→ **Brief**: Consider the entries given below. Count the lines that include "Select" and give only the count.
:: Listed records
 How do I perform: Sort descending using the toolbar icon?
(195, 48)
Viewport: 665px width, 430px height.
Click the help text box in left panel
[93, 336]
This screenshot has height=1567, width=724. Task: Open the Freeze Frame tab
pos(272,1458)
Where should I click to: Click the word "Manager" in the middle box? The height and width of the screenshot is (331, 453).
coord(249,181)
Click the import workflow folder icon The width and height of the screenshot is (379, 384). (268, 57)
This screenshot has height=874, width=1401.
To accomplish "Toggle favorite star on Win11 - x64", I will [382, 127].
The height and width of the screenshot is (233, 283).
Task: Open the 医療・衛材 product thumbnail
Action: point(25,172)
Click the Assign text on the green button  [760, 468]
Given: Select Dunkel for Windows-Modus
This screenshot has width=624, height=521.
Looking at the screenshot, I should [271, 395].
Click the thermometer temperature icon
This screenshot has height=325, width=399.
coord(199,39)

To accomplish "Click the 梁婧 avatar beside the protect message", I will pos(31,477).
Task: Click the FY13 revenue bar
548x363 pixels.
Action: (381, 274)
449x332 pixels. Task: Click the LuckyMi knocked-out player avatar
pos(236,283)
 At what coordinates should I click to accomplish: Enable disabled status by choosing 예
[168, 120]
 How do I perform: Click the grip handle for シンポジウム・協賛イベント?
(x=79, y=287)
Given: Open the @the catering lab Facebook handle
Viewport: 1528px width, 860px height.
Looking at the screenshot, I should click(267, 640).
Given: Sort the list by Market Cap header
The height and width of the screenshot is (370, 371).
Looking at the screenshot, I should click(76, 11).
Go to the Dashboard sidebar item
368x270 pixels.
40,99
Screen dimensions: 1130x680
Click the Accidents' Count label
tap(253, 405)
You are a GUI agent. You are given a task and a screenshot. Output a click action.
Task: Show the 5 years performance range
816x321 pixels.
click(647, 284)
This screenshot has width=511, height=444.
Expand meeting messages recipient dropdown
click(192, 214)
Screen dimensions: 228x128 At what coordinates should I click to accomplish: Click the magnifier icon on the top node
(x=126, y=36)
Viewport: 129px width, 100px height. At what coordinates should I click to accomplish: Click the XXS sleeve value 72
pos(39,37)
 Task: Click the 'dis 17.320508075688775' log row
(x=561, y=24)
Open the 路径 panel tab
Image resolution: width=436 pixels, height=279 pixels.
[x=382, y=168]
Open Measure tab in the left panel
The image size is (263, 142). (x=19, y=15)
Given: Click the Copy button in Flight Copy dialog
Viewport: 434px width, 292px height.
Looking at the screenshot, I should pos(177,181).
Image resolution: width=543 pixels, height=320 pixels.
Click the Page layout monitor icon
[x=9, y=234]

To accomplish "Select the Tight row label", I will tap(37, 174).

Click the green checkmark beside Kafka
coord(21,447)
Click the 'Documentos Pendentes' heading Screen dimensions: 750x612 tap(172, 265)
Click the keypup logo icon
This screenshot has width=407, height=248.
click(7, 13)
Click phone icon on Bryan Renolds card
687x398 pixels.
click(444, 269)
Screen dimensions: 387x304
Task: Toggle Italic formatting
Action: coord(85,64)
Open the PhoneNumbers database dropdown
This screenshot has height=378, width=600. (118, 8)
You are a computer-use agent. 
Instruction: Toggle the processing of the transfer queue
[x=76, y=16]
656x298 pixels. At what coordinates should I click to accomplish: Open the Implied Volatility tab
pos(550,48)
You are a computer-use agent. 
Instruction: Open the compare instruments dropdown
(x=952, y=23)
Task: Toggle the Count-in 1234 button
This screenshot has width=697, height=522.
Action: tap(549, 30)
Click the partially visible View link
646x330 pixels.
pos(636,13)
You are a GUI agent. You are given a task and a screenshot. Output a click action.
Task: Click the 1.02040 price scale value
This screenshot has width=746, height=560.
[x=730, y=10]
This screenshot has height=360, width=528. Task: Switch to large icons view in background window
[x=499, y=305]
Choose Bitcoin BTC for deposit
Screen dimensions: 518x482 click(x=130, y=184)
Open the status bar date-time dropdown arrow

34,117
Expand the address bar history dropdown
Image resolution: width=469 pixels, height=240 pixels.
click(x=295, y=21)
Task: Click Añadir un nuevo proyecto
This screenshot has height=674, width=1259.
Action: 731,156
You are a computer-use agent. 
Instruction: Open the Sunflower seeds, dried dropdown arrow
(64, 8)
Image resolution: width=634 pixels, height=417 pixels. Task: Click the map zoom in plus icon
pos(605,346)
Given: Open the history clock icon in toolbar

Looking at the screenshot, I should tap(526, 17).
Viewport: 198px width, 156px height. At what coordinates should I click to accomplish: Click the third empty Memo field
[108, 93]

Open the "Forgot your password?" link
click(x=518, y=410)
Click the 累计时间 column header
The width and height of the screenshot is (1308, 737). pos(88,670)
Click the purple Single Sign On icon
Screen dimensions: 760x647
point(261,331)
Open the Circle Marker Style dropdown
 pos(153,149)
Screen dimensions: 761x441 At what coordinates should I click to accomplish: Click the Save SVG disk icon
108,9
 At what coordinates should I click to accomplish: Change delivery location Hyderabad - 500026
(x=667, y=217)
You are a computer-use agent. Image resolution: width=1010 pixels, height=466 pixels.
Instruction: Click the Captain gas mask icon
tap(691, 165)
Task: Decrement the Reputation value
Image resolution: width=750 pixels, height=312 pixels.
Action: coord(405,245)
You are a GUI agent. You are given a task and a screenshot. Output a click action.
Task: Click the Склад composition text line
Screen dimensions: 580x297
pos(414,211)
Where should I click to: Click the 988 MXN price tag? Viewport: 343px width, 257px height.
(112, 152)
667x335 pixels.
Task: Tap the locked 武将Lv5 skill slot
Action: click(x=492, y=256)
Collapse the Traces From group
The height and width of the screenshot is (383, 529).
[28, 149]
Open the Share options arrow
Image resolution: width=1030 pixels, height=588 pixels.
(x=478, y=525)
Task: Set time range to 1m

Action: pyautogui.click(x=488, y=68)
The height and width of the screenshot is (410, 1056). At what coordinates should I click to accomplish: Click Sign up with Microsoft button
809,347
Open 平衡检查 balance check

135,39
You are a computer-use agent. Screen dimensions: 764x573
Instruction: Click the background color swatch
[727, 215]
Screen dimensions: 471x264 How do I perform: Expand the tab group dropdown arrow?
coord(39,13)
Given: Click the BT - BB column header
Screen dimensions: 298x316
::::
→ **Output below**: 2